If I sound jaded, it's because I am. I'm so sick and tired of love and its pitfalls I can scarcely lift my fingers to type. If love were a product, the queue at the faulty goods desk would stretch right round the universe and back. It doesn't work properly. The seams come apart and it's full of powdered glass.
Each fresh romance has two potential outcomes: 1. One of you falls heavily, and quickly, until this helpless, unattractive neediness sends the other running for the hills; or 2. by some miracle, your desperate neediness levels balance out, and you stay together for several years - until the love between you withers and dies, at which point one or both of you will stagger away, howling like a wolf with a hook in its gut, wounded beyond reason.
When you're smitten, romance is a thrilling high-wire act over a looming lake of woe. Your head's full of music; the first few steps are a joyful scamper. Then the skies darken, the breeze picks up, the tightrope shudders and you fight to retain your balance. In your heart of hearts, you know you're heading for a tumble, but you're out and exposed and there's no turning back - and who knows, maybe you'll make it?
Imbecile. Of course you won't. Instead, the rope snaps and suddenly you're plunged back into the monochrome work-a-day reality of flowers in the dustbin and dogs being sick on the pavement.

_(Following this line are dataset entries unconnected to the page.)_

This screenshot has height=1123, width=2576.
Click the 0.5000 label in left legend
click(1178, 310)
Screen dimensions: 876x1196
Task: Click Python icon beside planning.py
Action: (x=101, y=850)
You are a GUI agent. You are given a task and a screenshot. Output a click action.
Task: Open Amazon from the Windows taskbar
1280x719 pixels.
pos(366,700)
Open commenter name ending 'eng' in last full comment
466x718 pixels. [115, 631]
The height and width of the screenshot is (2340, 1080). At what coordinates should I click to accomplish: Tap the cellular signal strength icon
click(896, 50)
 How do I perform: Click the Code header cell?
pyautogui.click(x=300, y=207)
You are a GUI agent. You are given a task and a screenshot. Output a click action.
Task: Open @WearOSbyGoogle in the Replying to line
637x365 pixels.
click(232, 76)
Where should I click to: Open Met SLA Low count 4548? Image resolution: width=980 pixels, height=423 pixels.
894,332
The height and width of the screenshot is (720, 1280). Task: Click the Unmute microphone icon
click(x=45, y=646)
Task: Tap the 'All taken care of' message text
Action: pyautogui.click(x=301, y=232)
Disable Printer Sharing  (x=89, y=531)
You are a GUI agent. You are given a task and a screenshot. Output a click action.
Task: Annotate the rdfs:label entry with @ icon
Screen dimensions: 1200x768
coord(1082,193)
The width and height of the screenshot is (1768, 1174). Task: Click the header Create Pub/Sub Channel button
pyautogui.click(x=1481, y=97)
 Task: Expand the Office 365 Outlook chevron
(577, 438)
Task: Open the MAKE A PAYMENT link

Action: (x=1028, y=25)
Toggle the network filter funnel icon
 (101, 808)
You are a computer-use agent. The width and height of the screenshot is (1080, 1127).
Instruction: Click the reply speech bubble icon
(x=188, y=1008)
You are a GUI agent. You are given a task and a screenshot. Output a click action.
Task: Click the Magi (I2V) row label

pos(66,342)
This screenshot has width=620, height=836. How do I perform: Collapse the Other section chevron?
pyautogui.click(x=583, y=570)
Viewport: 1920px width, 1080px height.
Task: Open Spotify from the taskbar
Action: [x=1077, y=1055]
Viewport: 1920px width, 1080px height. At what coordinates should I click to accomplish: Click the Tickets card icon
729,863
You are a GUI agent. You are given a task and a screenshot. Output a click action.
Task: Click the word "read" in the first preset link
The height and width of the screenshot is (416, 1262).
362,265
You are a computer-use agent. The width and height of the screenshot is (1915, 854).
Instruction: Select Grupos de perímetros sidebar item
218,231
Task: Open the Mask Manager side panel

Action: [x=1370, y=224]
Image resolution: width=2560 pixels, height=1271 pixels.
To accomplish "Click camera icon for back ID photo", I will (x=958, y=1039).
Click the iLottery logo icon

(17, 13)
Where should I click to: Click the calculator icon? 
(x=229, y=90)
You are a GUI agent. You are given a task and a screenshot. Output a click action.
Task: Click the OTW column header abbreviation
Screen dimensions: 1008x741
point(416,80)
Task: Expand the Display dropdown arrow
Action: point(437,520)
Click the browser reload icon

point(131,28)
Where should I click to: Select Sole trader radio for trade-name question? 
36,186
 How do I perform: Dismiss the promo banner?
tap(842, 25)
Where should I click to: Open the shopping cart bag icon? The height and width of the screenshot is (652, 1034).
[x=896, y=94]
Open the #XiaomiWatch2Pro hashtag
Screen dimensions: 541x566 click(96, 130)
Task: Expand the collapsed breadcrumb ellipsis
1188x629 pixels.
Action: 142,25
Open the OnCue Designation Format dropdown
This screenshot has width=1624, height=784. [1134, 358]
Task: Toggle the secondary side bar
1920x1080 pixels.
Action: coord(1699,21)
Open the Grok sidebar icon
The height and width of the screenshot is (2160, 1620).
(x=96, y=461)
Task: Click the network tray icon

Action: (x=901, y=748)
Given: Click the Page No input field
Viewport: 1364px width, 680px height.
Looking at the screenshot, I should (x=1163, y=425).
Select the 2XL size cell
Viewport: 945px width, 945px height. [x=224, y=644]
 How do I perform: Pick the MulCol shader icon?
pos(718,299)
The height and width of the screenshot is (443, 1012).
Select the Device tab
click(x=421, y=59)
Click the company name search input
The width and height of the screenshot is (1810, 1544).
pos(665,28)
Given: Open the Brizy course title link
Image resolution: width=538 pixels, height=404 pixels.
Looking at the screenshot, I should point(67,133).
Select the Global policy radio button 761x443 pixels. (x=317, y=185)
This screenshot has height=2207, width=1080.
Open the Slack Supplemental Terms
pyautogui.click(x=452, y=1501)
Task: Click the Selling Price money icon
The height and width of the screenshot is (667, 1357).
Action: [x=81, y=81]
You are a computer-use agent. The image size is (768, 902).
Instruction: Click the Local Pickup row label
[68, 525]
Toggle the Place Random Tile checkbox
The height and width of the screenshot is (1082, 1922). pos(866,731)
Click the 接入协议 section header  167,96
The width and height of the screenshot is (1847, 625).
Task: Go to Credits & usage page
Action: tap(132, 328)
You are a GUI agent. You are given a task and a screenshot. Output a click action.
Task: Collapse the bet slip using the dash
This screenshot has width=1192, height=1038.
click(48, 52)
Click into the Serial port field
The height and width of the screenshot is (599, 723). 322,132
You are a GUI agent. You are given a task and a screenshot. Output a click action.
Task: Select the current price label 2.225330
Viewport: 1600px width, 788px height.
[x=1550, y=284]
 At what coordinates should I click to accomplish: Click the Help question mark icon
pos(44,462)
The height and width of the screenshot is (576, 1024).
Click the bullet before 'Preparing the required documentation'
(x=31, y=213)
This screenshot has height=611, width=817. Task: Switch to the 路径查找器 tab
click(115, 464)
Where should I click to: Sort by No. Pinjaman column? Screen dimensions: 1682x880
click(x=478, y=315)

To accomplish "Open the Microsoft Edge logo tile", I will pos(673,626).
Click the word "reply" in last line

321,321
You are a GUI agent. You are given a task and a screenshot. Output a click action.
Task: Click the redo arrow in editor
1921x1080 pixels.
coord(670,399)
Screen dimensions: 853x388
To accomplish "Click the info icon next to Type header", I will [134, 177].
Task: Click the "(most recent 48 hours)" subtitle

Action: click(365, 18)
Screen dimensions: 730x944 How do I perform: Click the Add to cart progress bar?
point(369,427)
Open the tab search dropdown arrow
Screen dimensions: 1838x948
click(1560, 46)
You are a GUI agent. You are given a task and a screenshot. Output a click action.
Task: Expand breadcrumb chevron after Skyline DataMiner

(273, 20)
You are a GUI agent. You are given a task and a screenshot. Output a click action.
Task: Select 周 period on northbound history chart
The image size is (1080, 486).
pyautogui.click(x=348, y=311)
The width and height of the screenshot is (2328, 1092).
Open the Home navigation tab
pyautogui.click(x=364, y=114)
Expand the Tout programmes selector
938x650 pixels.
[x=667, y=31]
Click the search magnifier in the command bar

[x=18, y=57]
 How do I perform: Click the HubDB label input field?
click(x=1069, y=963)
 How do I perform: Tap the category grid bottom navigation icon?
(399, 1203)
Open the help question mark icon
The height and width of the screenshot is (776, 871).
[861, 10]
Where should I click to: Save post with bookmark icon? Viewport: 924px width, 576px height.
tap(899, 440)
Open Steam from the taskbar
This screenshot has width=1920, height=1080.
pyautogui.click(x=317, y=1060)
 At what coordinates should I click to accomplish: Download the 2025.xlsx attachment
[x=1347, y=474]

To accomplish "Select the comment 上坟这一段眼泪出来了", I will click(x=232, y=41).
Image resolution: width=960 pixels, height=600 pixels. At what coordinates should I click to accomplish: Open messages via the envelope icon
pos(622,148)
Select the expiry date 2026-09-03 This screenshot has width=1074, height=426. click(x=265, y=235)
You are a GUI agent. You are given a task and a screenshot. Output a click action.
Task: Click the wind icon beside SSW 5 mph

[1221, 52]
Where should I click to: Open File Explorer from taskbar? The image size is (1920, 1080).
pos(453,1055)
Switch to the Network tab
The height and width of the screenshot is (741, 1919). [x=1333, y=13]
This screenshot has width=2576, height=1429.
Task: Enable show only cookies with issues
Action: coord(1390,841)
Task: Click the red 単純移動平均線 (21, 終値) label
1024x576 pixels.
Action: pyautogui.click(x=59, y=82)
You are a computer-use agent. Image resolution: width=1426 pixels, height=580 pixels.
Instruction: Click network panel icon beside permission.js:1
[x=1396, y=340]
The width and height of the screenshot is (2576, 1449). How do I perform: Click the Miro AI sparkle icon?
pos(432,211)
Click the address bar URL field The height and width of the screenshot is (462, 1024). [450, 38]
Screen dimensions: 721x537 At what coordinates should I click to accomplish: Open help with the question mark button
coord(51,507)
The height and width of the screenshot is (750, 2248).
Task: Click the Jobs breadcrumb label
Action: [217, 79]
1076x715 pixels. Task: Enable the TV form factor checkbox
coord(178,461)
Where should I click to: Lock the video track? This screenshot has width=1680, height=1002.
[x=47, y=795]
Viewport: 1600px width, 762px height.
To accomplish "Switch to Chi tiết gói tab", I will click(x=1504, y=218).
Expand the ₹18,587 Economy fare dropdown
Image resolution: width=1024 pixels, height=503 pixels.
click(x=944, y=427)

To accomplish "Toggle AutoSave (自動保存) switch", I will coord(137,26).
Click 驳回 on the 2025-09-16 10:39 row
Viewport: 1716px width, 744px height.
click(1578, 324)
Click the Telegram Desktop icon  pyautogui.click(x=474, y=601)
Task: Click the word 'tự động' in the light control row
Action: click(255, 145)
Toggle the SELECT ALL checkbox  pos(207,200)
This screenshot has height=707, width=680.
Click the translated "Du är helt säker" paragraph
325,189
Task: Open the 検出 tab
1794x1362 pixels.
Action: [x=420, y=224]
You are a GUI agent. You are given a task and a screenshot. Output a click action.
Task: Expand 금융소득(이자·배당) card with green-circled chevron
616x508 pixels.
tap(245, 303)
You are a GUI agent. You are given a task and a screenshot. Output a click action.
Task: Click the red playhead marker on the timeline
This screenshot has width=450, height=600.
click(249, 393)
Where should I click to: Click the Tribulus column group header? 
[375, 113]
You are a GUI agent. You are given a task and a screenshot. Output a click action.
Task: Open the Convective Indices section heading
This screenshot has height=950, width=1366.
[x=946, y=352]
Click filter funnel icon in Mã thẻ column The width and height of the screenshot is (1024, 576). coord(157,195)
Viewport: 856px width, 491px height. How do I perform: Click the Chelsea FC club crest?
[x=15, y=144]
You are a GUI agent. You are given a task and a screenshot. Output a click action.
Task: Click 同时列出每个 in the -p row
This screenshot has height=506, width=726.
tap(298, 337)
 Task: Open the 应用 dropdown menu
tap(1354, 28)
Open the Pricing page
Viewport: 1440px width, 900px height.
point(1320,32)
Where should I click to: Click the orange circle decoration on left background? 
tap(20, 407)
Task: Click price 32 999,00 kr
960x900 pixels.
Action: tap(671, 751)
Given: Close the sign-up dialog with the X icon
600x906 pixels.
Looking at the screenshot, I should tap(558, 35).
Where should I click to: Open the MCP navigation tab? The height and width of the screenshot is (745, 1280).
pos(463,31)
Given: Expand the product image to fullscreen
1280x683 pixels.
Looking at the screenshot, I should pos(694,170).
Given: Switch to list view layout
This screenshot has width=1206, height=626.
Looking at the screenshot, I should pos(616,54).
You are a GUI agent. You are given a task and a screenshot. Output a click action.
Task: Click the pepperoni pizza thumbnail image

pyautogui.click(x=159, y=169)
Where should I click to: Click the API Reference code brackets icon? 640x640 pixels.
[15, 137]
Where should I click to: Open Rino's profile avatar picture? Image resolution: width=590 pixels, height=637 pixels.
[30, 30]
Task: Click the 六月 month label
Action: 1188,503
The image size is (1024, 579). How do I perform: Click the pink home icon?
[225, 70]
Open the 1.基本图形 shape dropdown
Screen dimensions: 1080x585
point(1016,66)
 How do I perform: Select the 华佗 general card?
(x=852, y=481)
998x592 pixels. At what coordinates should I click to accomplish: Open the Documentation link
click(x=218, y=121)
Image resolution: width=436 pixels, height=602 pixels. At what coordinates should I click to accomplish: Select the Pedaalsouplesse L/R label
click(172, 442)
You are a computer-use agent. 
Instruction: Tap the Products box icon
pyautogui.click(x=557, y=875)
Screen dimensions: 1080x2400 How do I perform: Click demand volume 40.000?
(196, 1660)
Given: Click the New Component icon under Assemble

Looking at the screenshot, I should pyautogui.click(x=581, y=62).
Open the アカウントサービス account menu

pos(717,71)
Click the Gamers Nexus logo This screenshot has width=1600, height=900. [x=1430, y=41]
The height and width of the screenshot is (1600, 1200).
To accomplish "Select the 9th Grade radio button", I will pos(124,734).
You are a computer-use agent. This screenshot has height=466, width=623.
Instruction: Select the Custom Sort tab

At this point, wandering in a post-romantic shock, things get even worse. Being numb and distant somehow renders you magically attractive to others. It's sod's law in action, and before you know it you're abusing the privilege. Hungering for another go on the tightrope, you hurl yourself at the nearest admirer, but since the love canary's recently flown your cage, you're selfish, robotic, and doomed to wipe your arse all over their soul. Congratulations: you've become an emotional vandal. And you'll do it again and again until you meet another special someone - only this time the tightrope's higher up and more precarious, and you're so scared of falling that your feet shake the moment you step aboard.
On and on and on it goes, and there's no end to it. This madness must be stopped. We can medicate depression into oblivion; why not romance? A preventative tablet, perhaps, or an adhesive patch that suppresses the relevant endorphins, which you can slap on your skin at the first sign of attraction, killing romance dead, stopping you in your tracks before you make a fool of yourself or a hapless Aunt Sally of another. And sizzled on the back of every packet, embossed on every patch, just to keep things melancholic and swoonsome, you'd find the last line from Graham Greene's The End of the Affair - the battered protagonist's final plea, which sums up the absolute aching awfulness of romance so eloquently it makes your heart nod along with tears in its eyes: "O God, You've done enough, You've robbed me of enough, I'm too tired and old to learn to love, leave me alone for ever."